Deep Learning Approach for Building Detection Using LiDAR–Orthophoto Fusion

1Department of Civil Engineering, Faculty of Engineering, Universiti Putra Malaysia (UPM), 43400 Serdang, Selangor, Malaysia
2Geospatial Information Science Research Center (GISRC), Faculty of Engineering, Universiti Putra Malaysia (UPM), 43400 Serdang, Selangor, Malaysia
3Centre for Advanced Modelling and Geospatial Information Systems (CAMGIS), Faculty of Engineering and IT, University of Technology Sydney, Sydney, NSW, Australia

Correspondence should be addressed to Helmi Z. M. Shafri; ym.ude.mpu@imleh

Received 21 November 2017; Accepted 26 June 2018; Published 5 August 2018

Academic Editor: Antonio Lazaro

Copyright © 2018 Faten Hamed Nahhas et al. This is an open access article distributed under the Creative Commons Attribution License, which permits unrestricted use, distribution, and reproduction in any medium, provided the original work is properly cited.

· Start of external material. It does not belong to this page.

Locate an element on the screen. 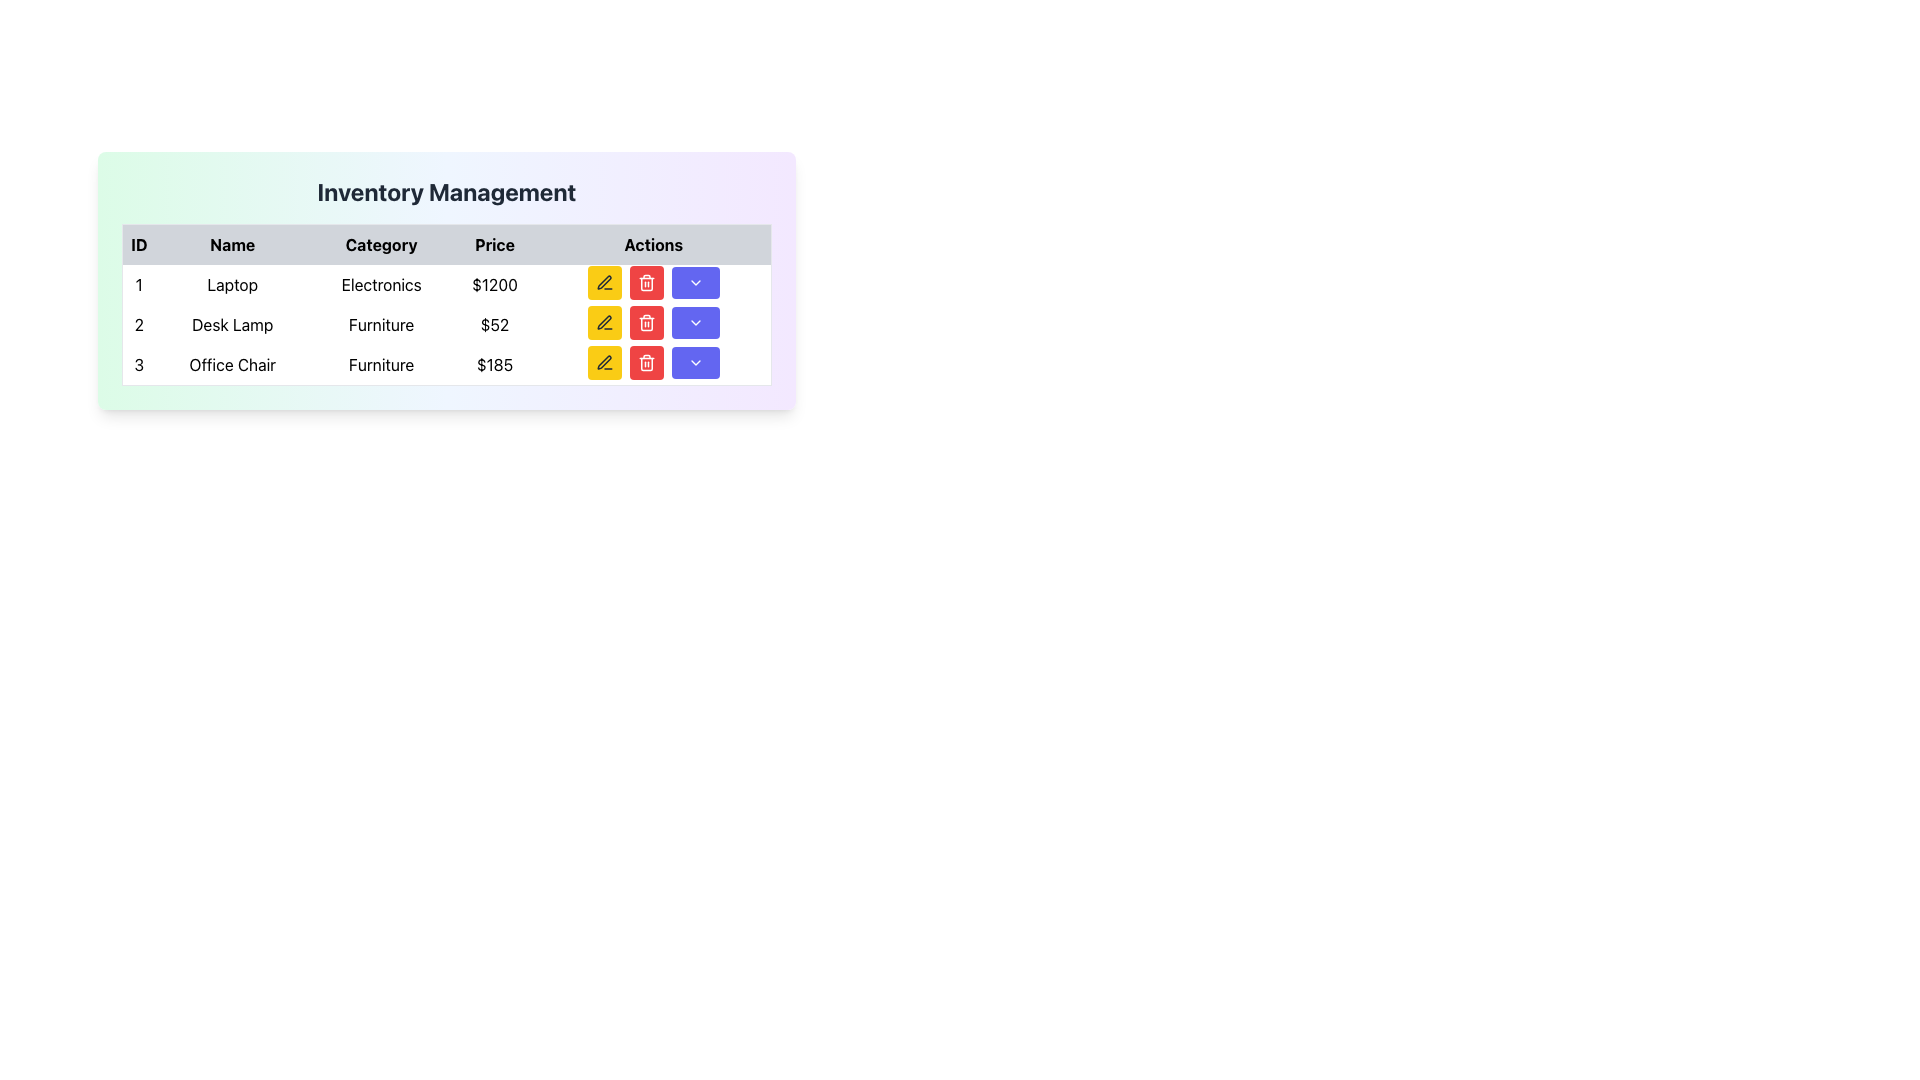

This paper reports on a building detection approach based on deep learning (DL) using the fusion of Light Detection and Ranging (LiDAR) data and orthophotos. The proposed method utilized object-based analysis to create objects, a feature-level fusion, an autoencoder-based dimensionality reduction to transform low-level features into compressed features, and a convolutional neural network (CNN) to transform compressed features into high-level features, which were used to classify objects into buildings and background. The proposed architecture was optimized for the grid search method, and its sensitivity to hyperparameters was analyzed and discussed. The proposed model was evaluated on two datasets selected from an urban area with different building types. Results show that the dimensionality reduction by the autoencoder approach from 21 features to 10 features can improve detection accuracy from 86.06% to 86.19% in the working area and from 77.92% to 78.26% in the testing area. The sensitivity analysis also shows that the selection of the hyperparameter values of the model significantly affects detection accuracy. The best hyperparameters of the model are 128 filters in the CNN model, the Adamax optimizer, 10 units in the fully connected layer of the CNN model, a batch size of 8, and a dropout of 0.2. These hyperparameters are critical to improving the generalization capacity of the model. Furthermore, comparison experiments with the support vector machine (SVM) show that the proposed model with or without dimensionality reduction outperforms the SVM models in the working area. However, the SVM model achieves better accuracy in the testing area than the proposed model without dimensionality reduction. This study generally shows that the use of an autoencoder in DL models can improve the accuracy of building recognition in fused LiDAR–orthophoto data.